Rabs are small GTPases that cycle between inactive (GDP-bound) and active (GTP-bound) states. Cycling is dependent on coordinated interactions of Rabs with guanine nucleotide exchange factors (GEFs) and GTPase-activating proteins (GAPs). Most GEFs and GAPs were identified in yeast two-hybrid screens, only a few confirmatory studies have been carried out on mammalian cells. Despite the profound effects of Rab6 on secretory trafficking, only a few Rab6 GEFs (Ric1 and Rgp1), GAP (GAPCenA (RABGAP1)) and effectors (BICD2, p150glued, PIST, Rabkinesin-6 (KIF20A)) have been identified, and their mechanistic functions remain elusive.

• Do RGP1/RIC1 and RABGAP1 regulate Rab6A activity?

• Are there other Rab6A regulators?

• Developing Rab6A inhibitors?

Thus, we aim to determine the functions of Rab6 regulators in Rab6 activity and secretory trafficking regulation.

Epithelial-to-mesenchymal transition (EMT) underlies enhanced cell motility and immunosuppression thereby driving metastasis in epithelial malignancies. However, the way in which EMT orchestrates disparate biological processes remains unclear.

Recently, our group identified an EMT-activated membrane trafficking network that coordinates pro-migratory FA dynamics with an immunosuppressive secretory program in lung adenocarcinoma (LUAD).

The EMT-activating transcription factor ZEB1 drives secretory trafficking by relieving Rab6A, Rab8A, and GFEs from miR-148a-dependent silencing to enhance surface exposure of MMP14 that triggers extracellular matrix  (ECM) degradation, accelerates FA turnover, and promotes cancer cell migration.

Moreover, the ZEB1-driven changes in secretory trafficking increase the secretion of cytokines and pro-tumorigenic factors (e.g. autotaxin (ATX)) to generate an immunosuppressive tumor microenvironment (TME) and to promote metastasis. The factors involved in the ZEB1-driven secretory program, Rab6A and Rab8A, correlate with poor prognosis in LUAD patients.

The findings provide a rationale for targeting the pro-metastatic secretory program. We aim to identify potential factors that could serve as prognostic markers or therapeutic targets to suppress cancer cell motility and improve the efficacy of immunotherapy for cancer patients.

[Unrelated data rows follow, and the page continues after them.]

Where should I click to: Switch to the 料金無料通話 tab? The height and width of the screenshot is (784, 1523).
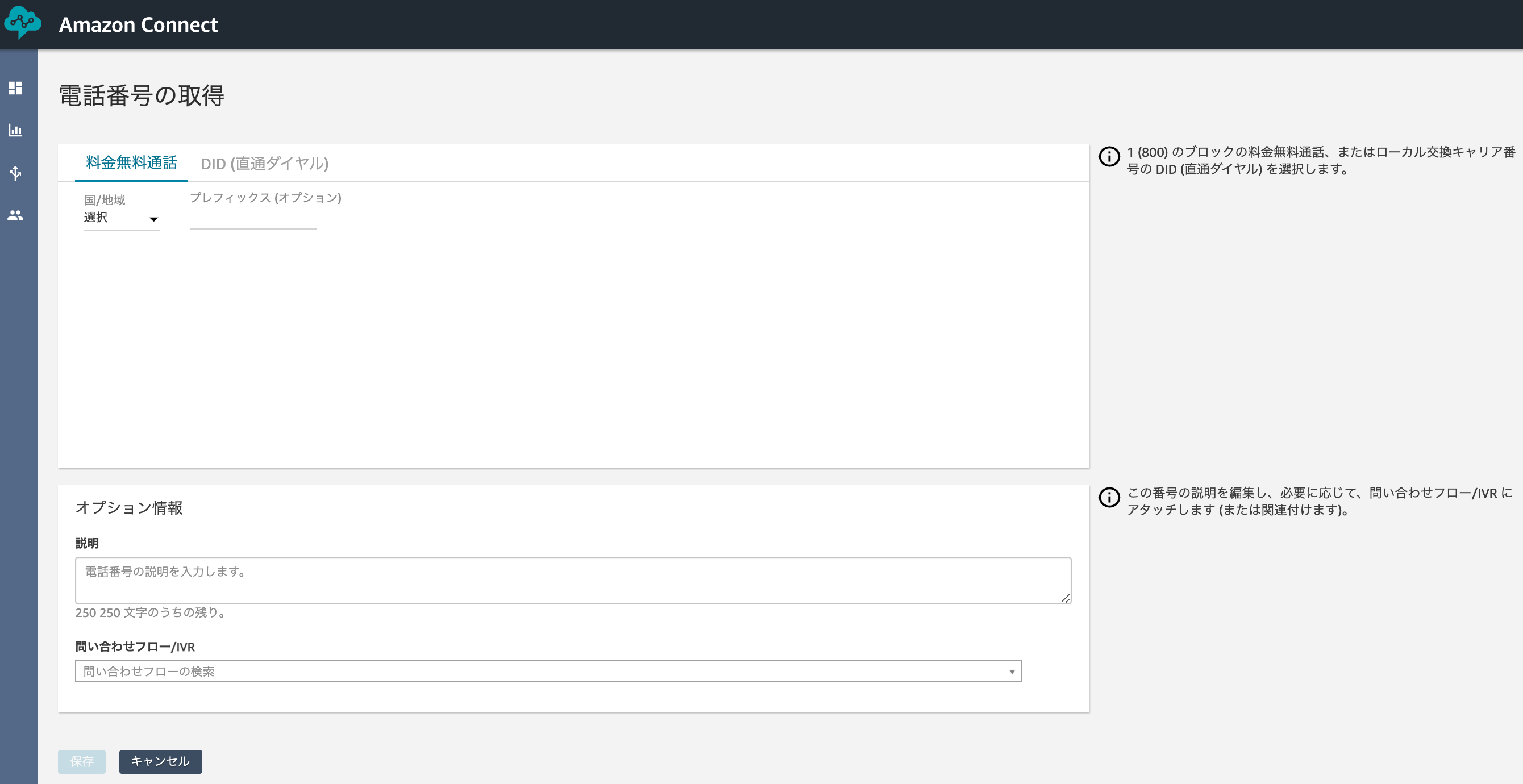(x=131, y=162)
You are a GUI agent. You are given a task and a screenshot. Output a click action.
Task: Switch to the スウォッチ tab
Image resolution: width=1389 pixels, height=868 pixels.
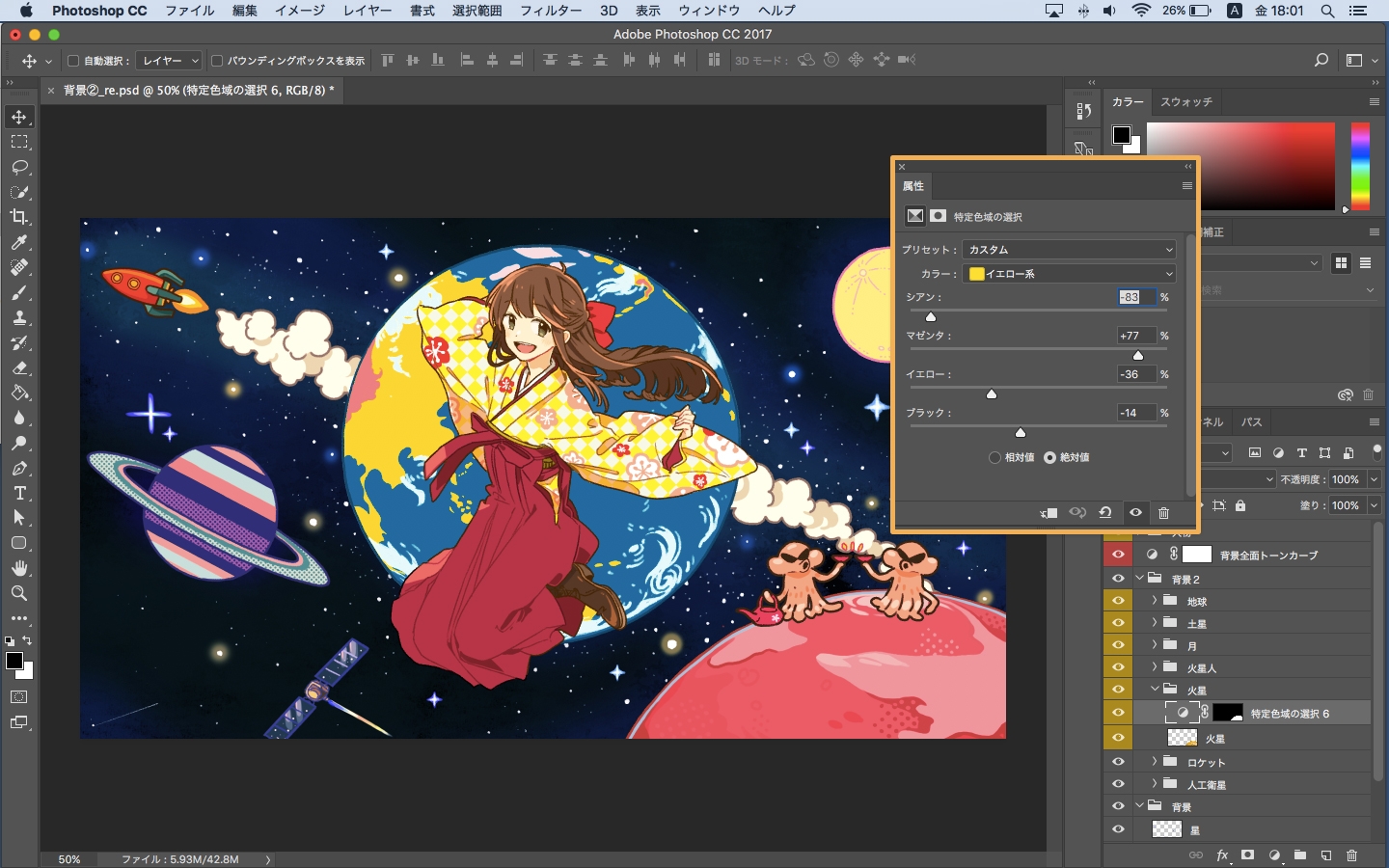(x=1185, y=102)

Our current working model demonstrates that cancer cells ‘adapt’ their membrane trafficking pathways to establish an immunosuppressive TME that drives cancer progression. 

To comprehensively dissect the adaptive membrane trafficking machinery in immunosuppression, we initiated CRISPRi in vivo screen to assess more than 2000 trafficking-related genes. In the preliminary results, we identified a panel of membrane trafficking regulators that specifically dropout in immunocompetent mice, suggesting their essential roles in the immunosuppressive TME.

We aim to further investigate the molecular functions of the identified factors in membrane trafficking dynamics, immunosuppression and cancer metastasis. The development of this project for the purpose of reversing resistance to immune checkpoint inhibition would have immediate clinical relevance.